Currently in the CDK tetrahedral centres are represented by a central atoms and four neighbours. Representing chiral centres with only three neighbours has previously been achieved by adding an explicit hydrogen atom. It is not currently possible to represent centres involving a lone-pair (e.g. Sulfoxide
). Also it would be nice if we didn't have to add an explicit atom - one most consider all possible side effects: existing coordinates, implicit hydrogen counts, atom-typing etc.
To add the ability to store and represent these we have a couple of options. All have pros and cons and would be good to have your opinions.
1. Use the central atom to represent an implicit atom in the list of neighbours. Pro. No existing code changes - this already works SMILES/InChI conversion will be very easy and the parity computation is elegant. Con. May be counter intuitive - we will document this but of course it may not be read.

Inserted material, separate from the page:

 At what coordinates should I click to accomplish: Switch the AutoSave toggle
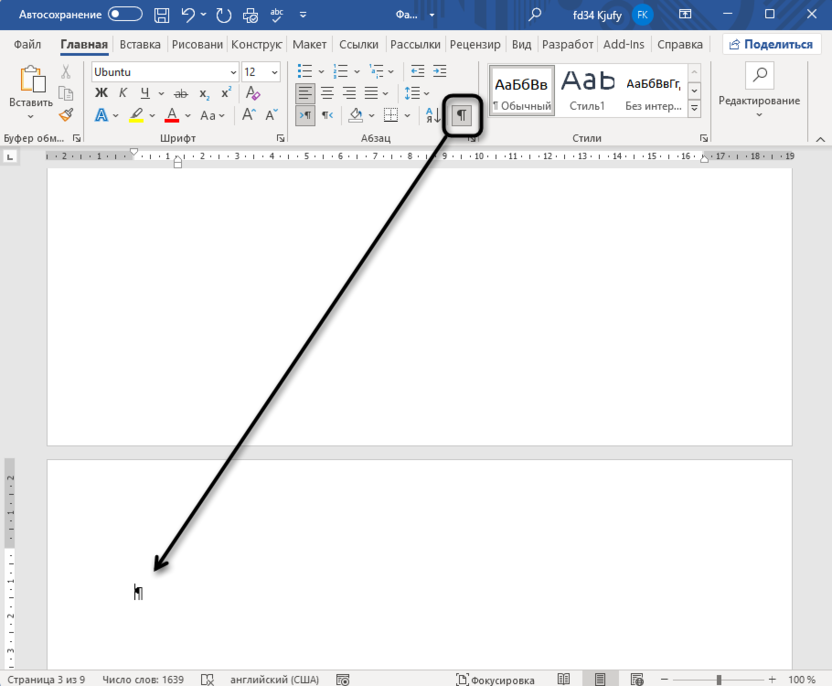125,14
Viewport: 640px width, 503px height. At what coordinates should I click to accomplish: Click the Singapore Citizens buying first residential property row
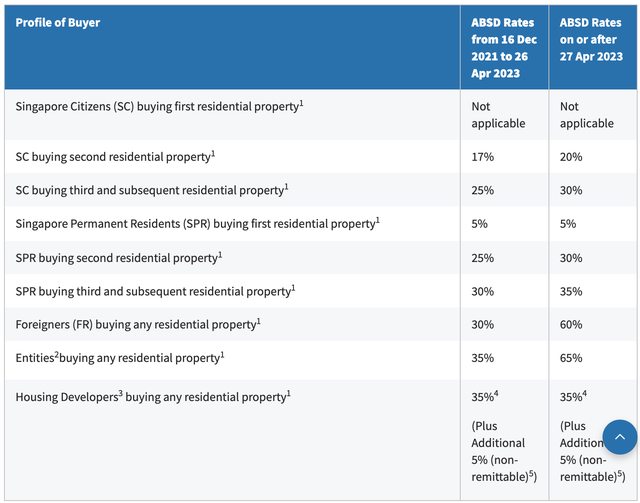click(x=156, y=106)
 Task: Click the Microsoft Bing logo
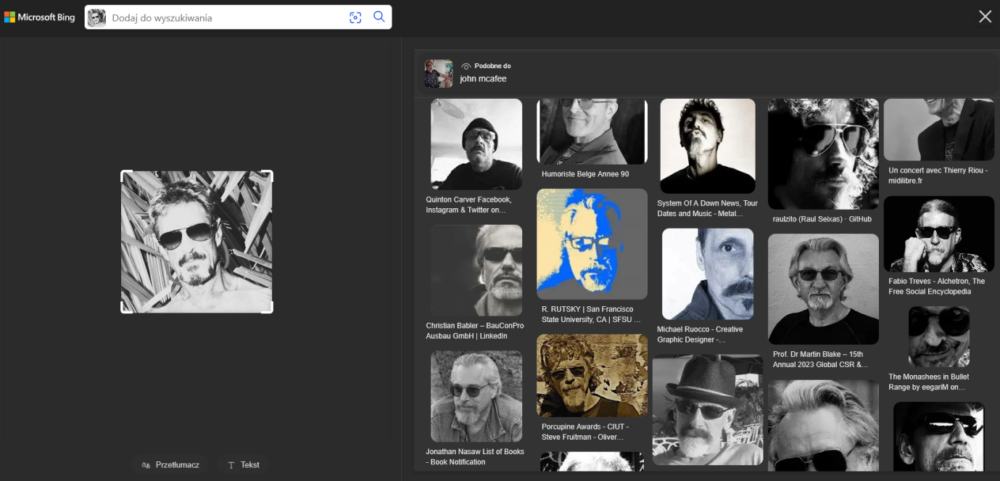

2. Change the tetrahedral data structure to use ElectronContainers. Pro. represents a more realistic model of the stereo-centre Con. still have to add parts (e.g. explicit H) to the structure - it will likely be fiddly when converting to other formats.
3. 2. with use of an fixed implicit reference. From what I can tell this is basically how OpenBabel does it. Pro. good representation and don't have to add parts to the molecule Con. fiddly when read/writing to other formats.

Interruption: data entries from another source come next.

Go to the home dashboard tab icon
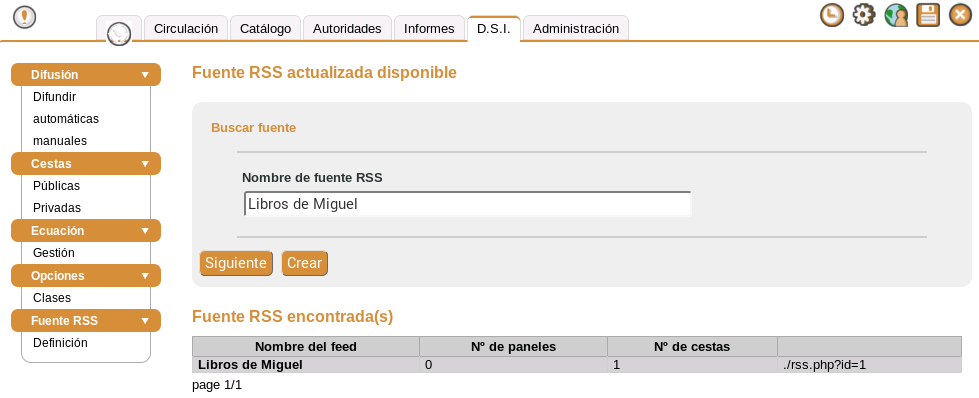 pyautogui.click(x=119, y=32)
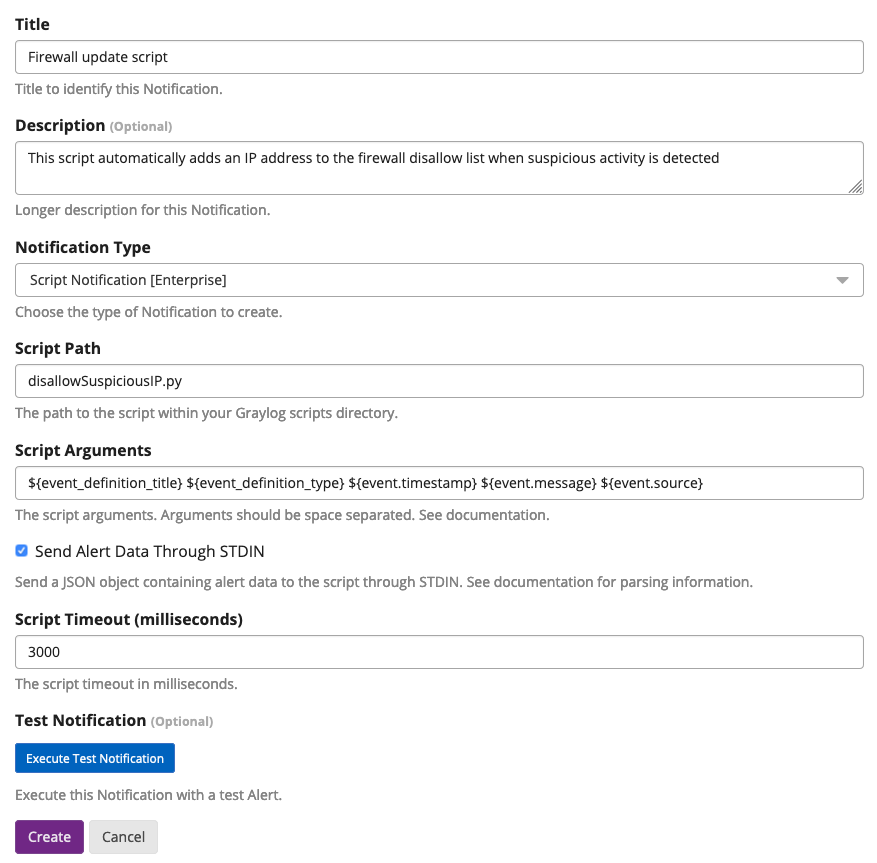Viewport: 877px width, 863px height.
Task: Focus the Script Timeout milliseconds field
Action: pyautogui.click(x=439, y=652)

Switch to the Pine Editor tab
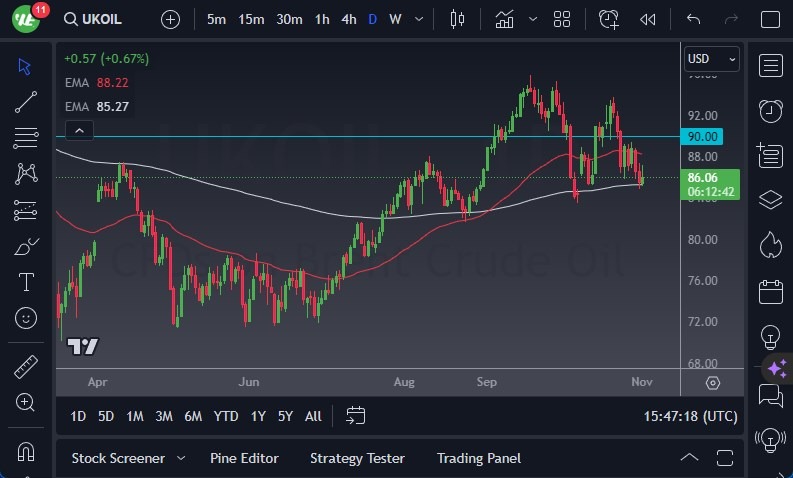(x=244, y=458)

4. Allow three neighbours in the tetrahedral centre. Pro. don't have to add parts to the molecule - conversion is easy Con. need to make sure the structure is always normalised such that one is looking from the implicit part
We are swaying towards the first as it fits well with the existing InChI and new SMILES code. One issue with 1 and 4 is there may be a corner case which requires both the implicit hydrogen and a lone pair or perhaps an unpaired electron. I've spoken with the ChEBI curators and the examples I could come up with ('[S@H](C)=O
' and '[C@H-](C)N') would not require high enough energy to be optically stable.
Any corner cases or other suggestions are most welcome.